Consider the two circuits $P$ and $Q$ shown below,which are used to measure the unknown resistance $R$. In each case,the resistance is estimated by using Ohm's law $R_{\text{est}} = \frac{V}{I}$,where $V$ and $I$ are the readings of the voltmeter and the ammeter,respectively. The meter resistances $R_V$ and $R_A$ are such that $R_A \ll R \ll R_V$. The internal resistance of the battery may be ignored. The absolute error in the estimate of the resistance is denoted by $\delta R = |R - R_{\text{est}}|$.
$(a)$ Express $\delta R_P$ in terms of the given resistance values.
$(b)$ Express $\delta R_Q$ in terms of the given resistance values.
$(c)$ For what value of $R$ will $\delta R_P \approx \delta R_Q$?

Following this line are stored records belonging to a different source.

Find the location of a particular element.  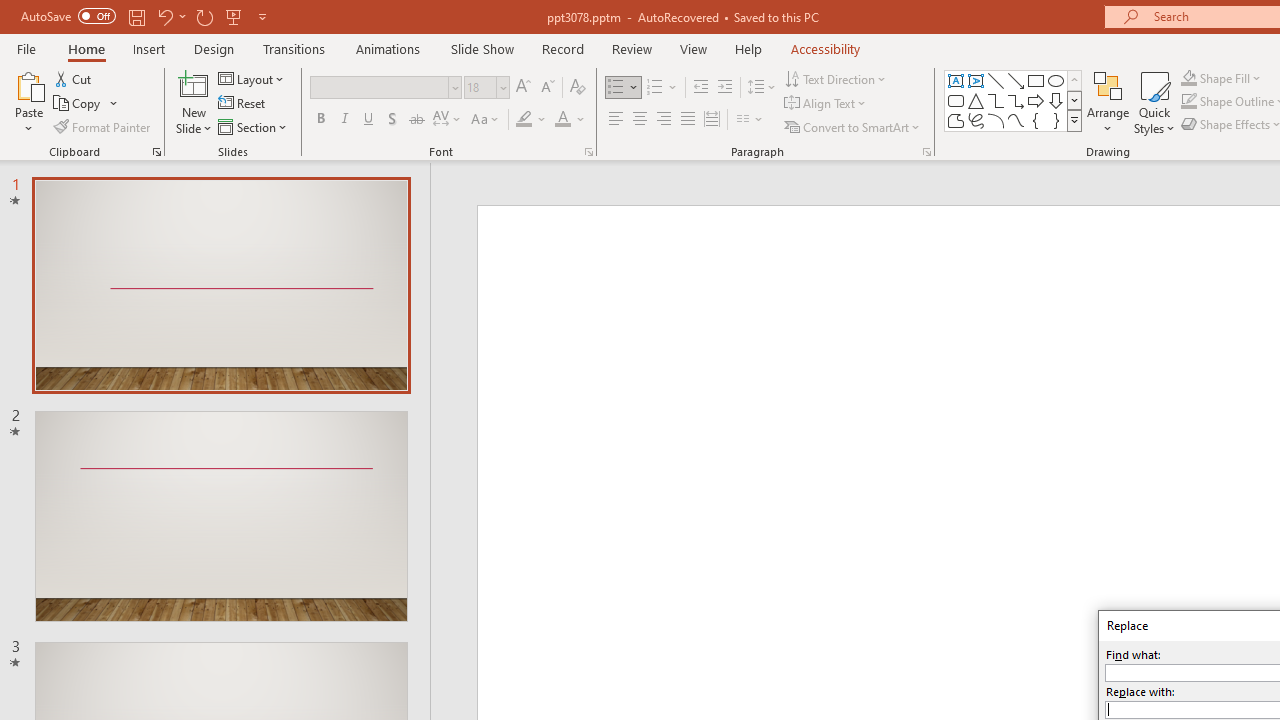

'Center' is located at coordinates (640, 119).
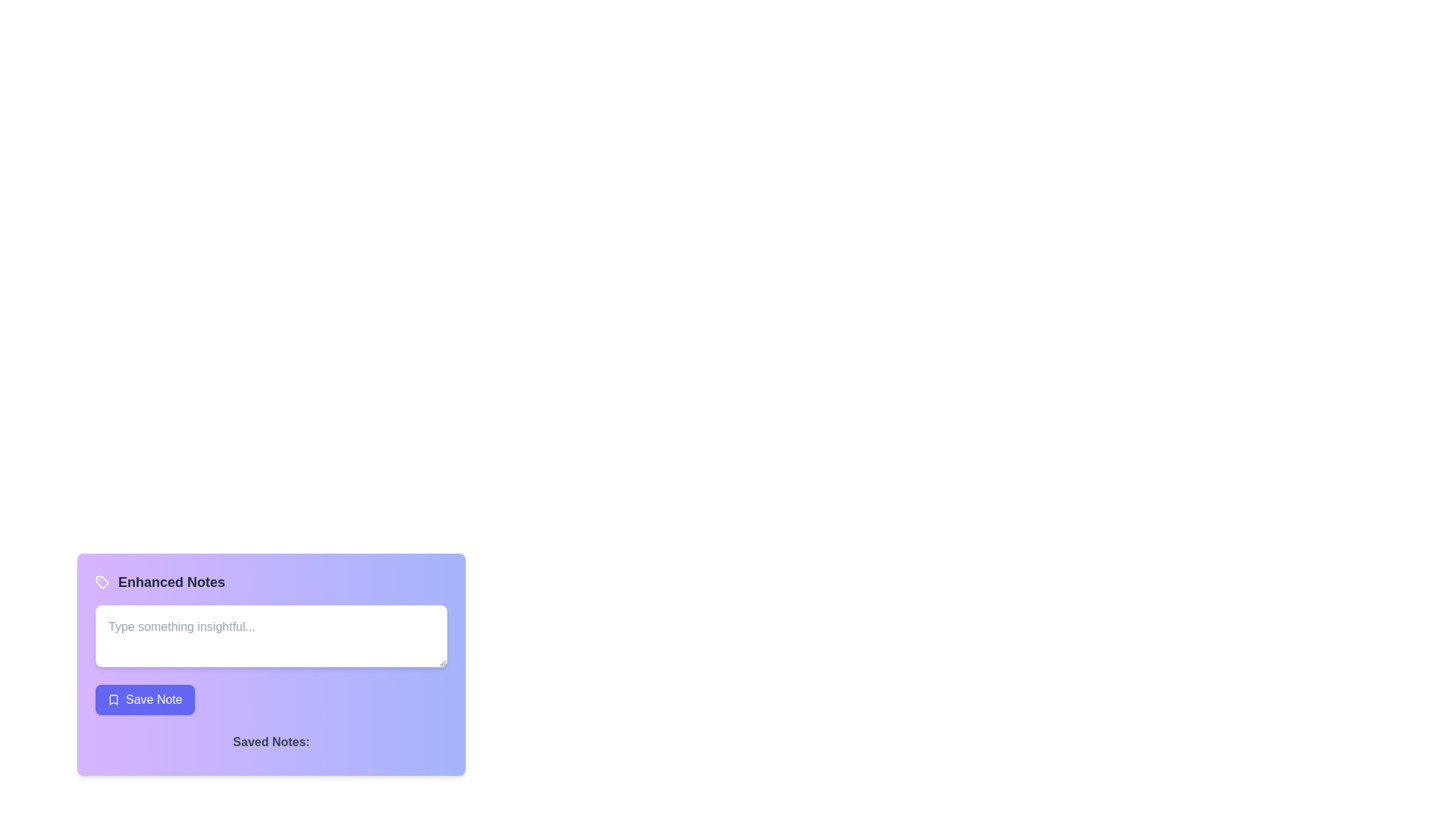 The image size is (1456, 819). Describe the element at coordinates (145, 699) in the screenshot. I see `the indigo 'Save Note' button with a bookmark icon to change its color` at that location.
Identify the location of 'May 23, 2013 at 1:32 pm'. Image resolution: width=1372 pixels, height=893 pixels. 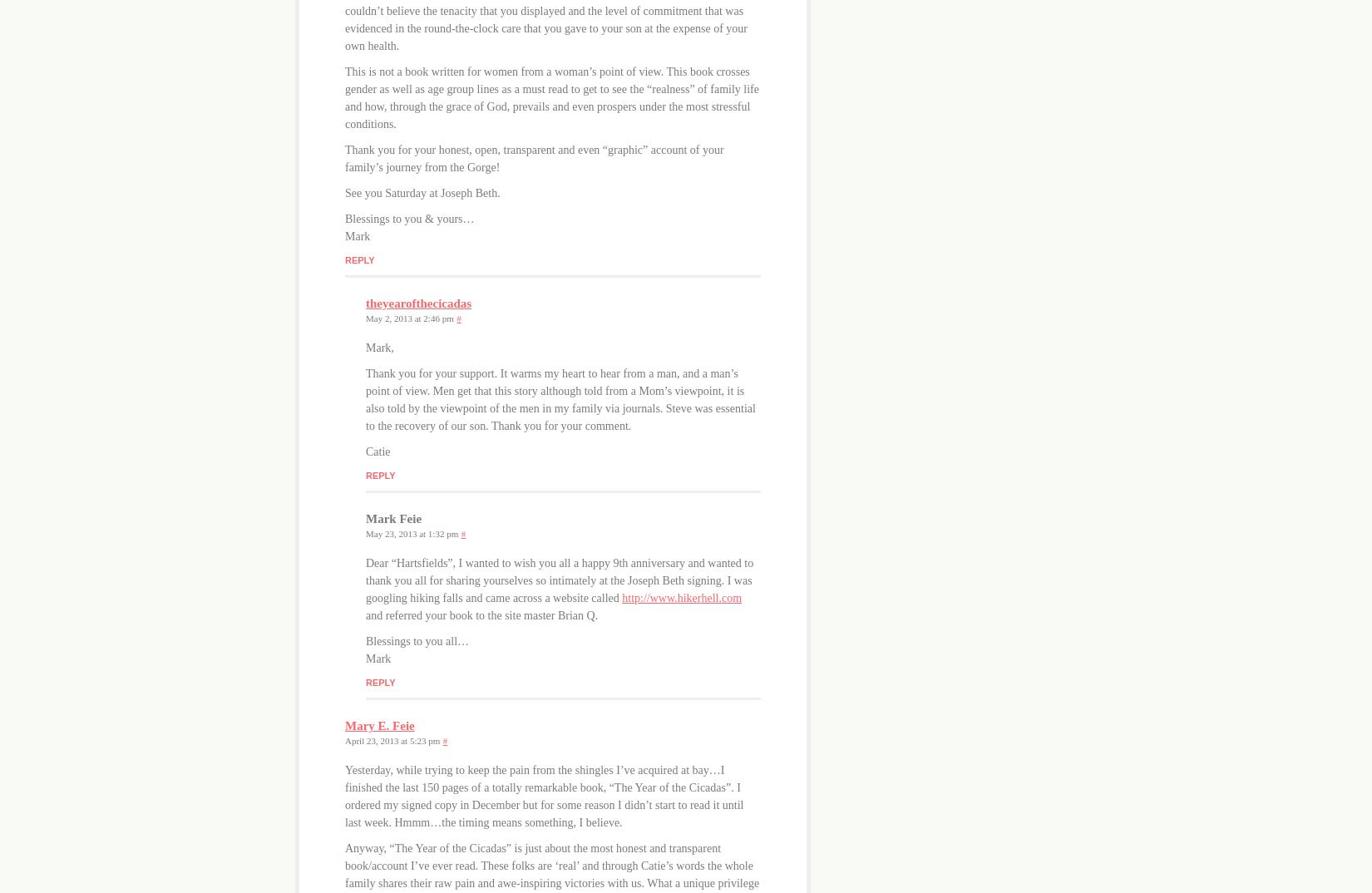
(411, 532).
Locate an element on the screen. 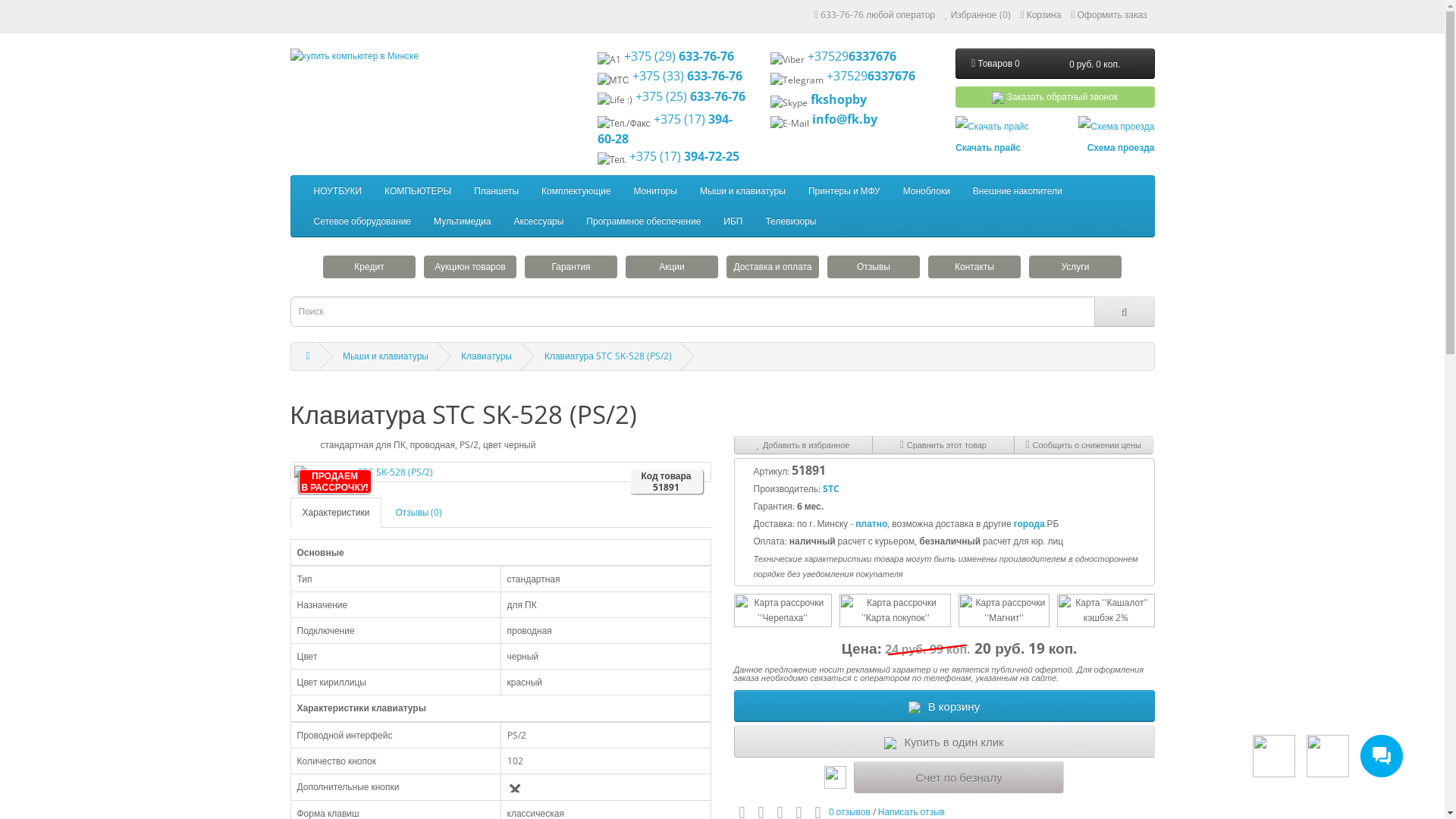 Image resolution: width=1456 pixels, height=819 pixels. '+375296337676' is located at coordinates (807, 55).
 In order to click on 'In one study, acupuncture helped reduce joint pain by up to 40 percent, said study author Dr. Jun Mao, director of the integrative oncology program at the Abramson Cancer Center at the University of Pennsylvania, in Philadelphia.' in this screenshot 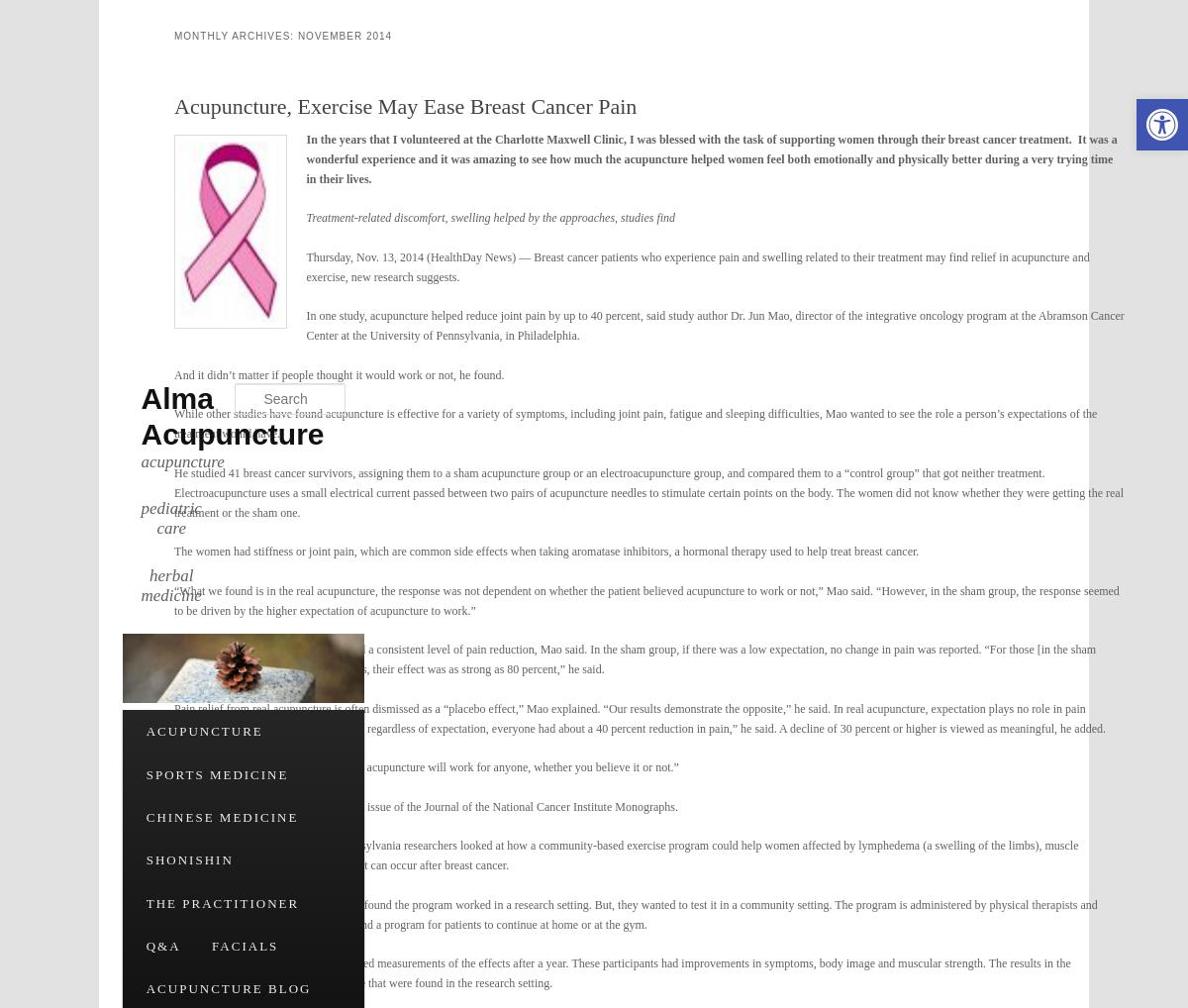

(D) In circuit $P$,the voltmeter is in parallel with $R$. The measured voltage $V$ is the voltage across $R$,but the ammeter measures the total current $I = I_R + I_V = \frac{V}{R} + \frac{V}{R_V}$.
Thus,$R_{\text{est}} = \frac{V}{I} = \frac{V}{V/R + V/R_V} = \frac{R R_V}{R + R_V} = R \left(1 + \frac{R}{R_V}\right)^{-1} \approx R \left(1 - \frac{R}{R_V}\right)$.
The error is $\delta R_P = |R - R_{\text{est}}| = |R - R(1 - R/R_V)| = \frac{R^2}{R_V}$.
$(b)$ In circuit $Q$,the ammeter is in series with $R$. The ammeter measures the current $I$ through $R$,but the voltmeter measures the voltage across both $R$ and the ammeter,$V = I(R + R_A)$.
Thus,$R_{\text{est}} = \frac{V}{I} = R + R_A$.
The error is $\delta R_Q = |R - R_{\text{est}}| = |R - (R + R_A)| = R_A$.
$(c)$ For $\delta R_P \approx \delta R_Q$,we have $\frac{R^2}{R_V} = R_A$,which implies $R^2 = R_A R_V$,or $R = \sqrt{R_A R_V}$.